__Short exercise__
Convert the stretch of the listing from its first line through the line containing "This screenshot has" into a Markdown table with two columns, Row and Line, giving each line a row number and leaving out blank lines.

__Data entries__

↓

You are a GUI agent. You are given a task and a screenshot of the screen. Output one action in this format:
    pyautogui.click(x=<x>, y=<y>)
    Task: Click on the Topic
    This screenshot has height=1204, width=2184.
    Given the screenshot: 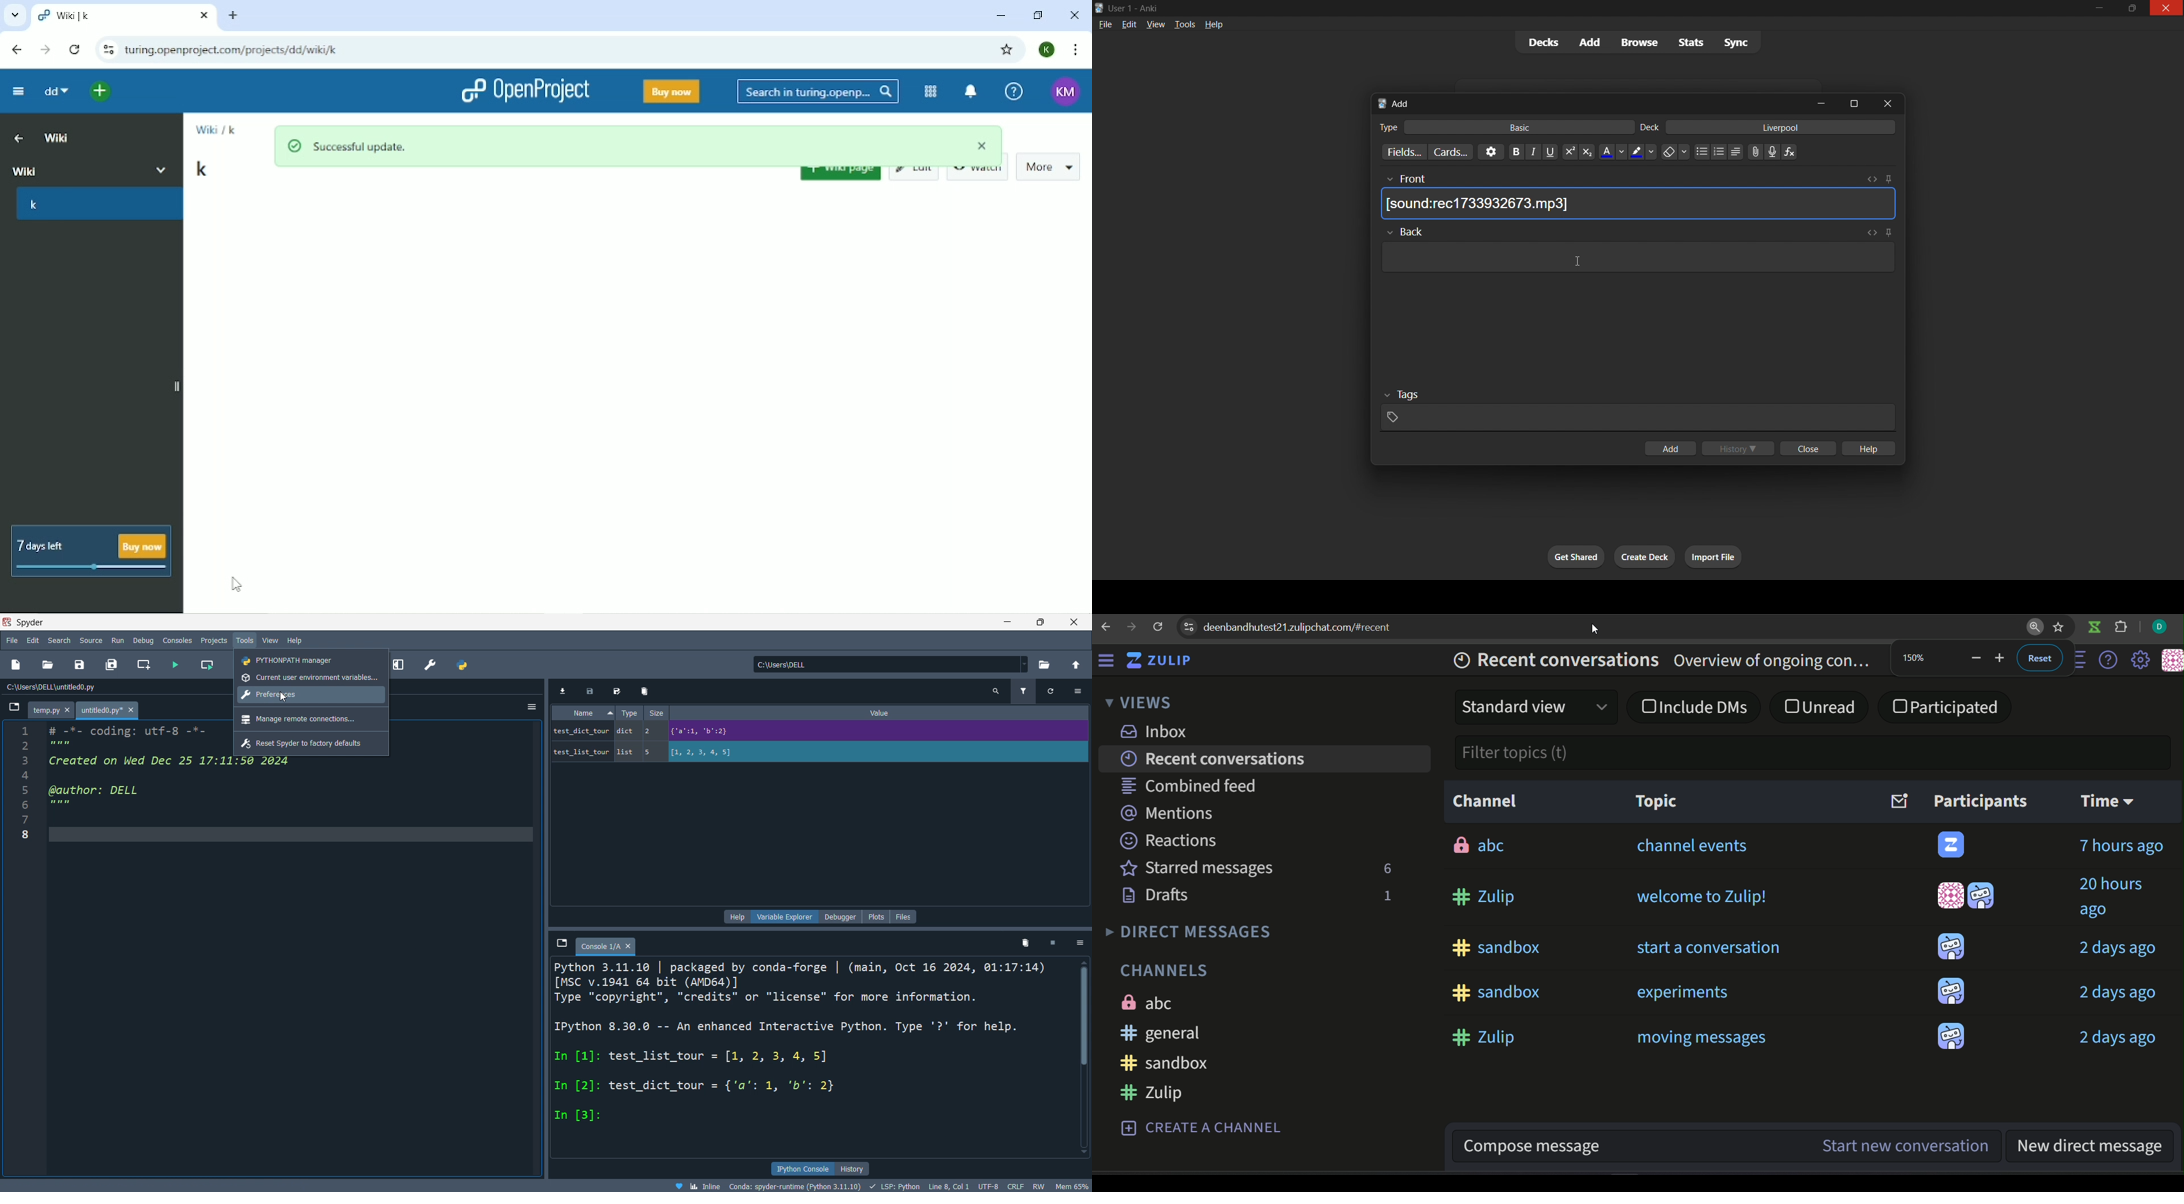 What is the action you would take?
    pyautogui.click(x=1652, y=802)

↑

__Answer to this exercise__
| Row | Line |
|---|---|
| 1 | You are a GUI agent. You are given a task and a screenshot of the screen. Output one action in this format: |
| 2 |     pyautogui.click(x=<x>, y=<y>) |
| 3 |     Task: Click on the Topic |
| 4 |     This screenshot has height=1204, width=2184. |